Brig. Gen. Mamuka Kurashvili, a Georgian MoD official who was in charge of overseeing peacekeeping operations, testified on October 28 before the parliamentary commission studying the August war and said that his August 7 remarks on the launch of operations in South Ossetia, describing it as an effort “to restore constitutional order,” were not authorized by superiors and were “impulsive.”
Kurashvili was one of the key people involved in developments on the ground as he was in charge of the Georgian peacekeeping battalion, which was stationed in the region as part of the Joint Peacekeeping Forces (JPKF), which also included a Russian battalion.
Shortly before midnight on August 7, Rustavi 2 TV aired remarks by Kurashvili, saying that the Georgian side was forced to start operations “to restore constitutional order in the entire region” of South Ossetia. That was the first statement made by a Georgian official indicating that Tbilisi had launched an operation to regain control over the breakaway region. The official Tbilisi line, however, is that the Georgian forces had to respond to an incursion of Russian troops in the region and the goal was to stop Russian aggression and to protect the civilian population of the region. Temur Iakobashvili, the Georgian state minister for reintegration, told the parliamentary commission on October 27 that no such order – “restoration of constitutional order” – had been given by President Saakashvili, and Alexandre Lomaia, the secretary of the National Security Council, told the same commission on the same day that Kurashvili was not “authorized” to make such a statement, which, he said, “itself was not correct in essence.”
“It [the statement] was not agreed with anybody and I had no instruction from anybody [to make that statement],” Kurashvili told the commission on October 28.
Then Kurashvili described the environment in which he made those remarks with a journalist and said “I had just come out from the battle when a journalist approached me... I was confused.”

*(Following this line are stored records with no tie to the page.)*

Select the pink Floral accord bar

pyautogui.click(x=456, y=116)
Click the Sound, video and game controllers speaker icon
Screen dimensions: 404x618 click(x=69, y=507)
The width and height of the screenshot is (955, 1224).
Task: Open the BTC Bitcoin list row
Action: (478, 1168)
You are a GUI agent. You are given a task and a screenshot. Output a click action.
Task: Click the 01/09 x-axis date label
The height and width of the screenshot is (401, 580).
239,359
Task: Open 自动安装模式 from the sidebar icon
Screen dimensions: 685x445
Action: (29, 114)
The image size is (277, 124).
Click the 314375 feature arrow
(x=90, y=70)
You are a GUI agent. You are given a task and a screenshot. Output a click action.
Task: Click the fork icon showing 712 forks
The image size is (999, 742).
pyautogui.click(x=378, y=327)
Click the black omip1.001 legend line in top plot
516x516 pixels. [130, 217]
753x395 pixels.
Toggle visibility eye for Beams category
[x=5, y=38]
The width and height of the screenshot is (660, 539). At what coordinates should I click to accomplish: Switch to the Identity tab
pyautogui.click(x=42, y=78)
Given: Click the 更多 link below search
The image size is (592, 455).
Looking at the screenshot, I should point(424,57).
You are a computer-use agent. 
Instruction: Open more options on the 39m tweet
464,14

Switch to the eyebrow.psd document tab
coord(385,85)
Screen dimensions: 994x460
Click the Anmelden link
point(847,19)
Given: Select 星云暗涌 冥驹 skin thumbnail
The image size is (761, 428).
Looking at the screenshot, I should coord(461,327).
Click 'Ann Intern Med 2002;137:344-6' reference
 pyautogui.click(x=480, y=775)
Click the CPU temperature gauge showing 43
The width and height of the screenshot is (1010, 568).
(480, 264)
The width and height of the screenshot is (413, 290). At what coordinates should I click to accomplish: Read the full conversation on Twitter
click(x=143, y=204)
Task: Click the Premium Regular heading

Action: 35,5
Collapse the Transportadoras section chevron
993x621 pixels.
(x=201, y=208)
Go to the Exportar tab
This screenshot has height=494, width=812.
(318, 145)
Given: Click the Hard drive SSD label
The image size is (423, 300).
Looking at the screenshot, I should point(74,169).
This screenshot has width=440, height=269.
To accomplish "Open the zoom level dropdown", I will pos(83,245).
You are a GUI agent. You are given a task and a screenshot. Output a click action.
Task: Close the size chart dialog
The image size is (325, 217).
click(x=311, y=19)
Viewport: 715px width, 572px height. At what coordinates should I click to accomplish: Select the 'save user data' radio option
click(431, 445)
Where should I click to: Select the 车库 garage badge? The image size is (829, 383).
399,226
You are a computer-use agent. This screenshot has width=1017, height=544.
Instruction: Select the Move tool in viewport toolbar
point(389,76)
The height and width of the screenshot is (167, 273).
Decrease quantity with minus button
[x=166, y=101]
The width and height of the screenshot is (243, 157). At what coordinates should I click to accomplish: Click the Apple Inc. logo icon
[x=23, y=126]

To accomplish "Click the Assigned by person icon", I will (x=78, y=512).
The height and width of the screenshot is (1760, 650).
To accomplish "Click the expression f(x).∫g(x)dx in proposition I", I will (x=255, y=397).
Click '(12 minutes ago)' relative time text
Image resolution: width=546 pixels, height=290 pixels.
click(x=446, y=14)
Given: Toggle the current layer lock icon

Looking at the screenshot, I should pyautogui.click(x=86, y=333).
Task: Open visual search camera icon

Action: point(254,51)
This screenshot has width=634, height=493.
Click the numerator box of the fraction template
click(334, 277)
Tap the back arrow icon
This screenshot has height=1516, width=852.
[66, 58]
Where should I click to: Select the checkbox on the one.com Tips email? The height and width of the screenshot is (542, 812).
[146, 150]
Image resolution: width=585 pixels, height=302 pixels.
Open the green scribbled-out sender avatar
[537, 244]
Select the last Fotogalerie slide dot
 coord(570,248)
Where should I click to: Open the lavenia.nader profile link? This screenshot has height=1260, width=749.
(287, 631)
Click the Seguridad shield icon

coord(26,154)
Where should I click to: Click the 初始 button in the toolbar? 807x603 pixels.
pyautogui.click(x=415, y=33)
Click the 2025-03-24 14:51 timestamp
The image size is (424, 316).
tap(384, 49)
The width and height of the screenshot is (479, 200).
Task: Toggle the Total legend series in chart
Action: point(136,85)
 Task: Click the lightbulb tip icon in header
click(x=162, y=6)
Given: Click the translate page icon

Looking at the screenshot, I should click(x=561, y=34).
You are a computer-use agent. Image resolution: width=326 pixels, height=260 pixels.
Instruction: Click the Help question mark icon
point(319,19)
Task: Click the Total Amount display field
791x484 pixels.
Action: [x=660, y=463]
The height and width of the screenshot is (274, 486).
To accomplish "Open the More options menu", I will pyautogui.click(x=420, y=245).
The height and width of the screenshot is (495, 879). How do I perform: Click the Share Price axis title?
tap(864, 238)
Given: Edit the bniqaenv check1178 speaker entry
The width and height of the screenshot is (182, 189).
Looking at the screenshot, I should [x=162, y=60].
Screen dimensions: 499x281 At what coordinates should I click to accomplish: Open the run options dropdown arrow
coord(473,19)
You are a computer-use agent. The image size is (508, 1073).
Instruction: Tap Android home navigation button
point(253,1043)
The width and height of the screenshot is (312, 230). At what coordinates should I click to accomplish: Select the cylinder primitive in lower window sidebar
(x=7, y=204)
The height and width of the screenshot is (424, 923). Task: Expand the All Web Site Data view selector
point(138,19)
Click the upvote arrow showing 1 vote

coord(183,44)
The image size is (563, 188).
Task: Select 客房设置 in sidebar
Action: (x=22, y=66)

“The statement was not prepared; I was not ready and made an impulsive statement. If I had been prepared I would have made a different statement,” Kurashvili said and added that he had been reprimanded by the Defense Ministry for making that statement.
In his testimony Kurashvili denied rumors, which were widespread in August, of his arrest as “disinformation.”
He also said that Russian peacekeeper commander Marat Kulakhmetov’s statements made during the early stage of the escalation of the conflict in early August about his inability to control the South Ossetian militias was “a lie.”
Kurashvili was asked by the commission chairman, MP Paata Davitaia, to comment on Russian reports that their peacekeepers “were destroyed” in shelling by the Georgian side. “That is a lie,” Kurashvili responded. “I witnessed with my own eyes the Russian aviation striking their own [Russian peacekeepers’] checkpoints.”
Kurashvili also told the commission that his immediate superior was Zaza Gogava, chief of staff of the Georgian armed force. The commission will listen to Gogava’s testimony later on October 28.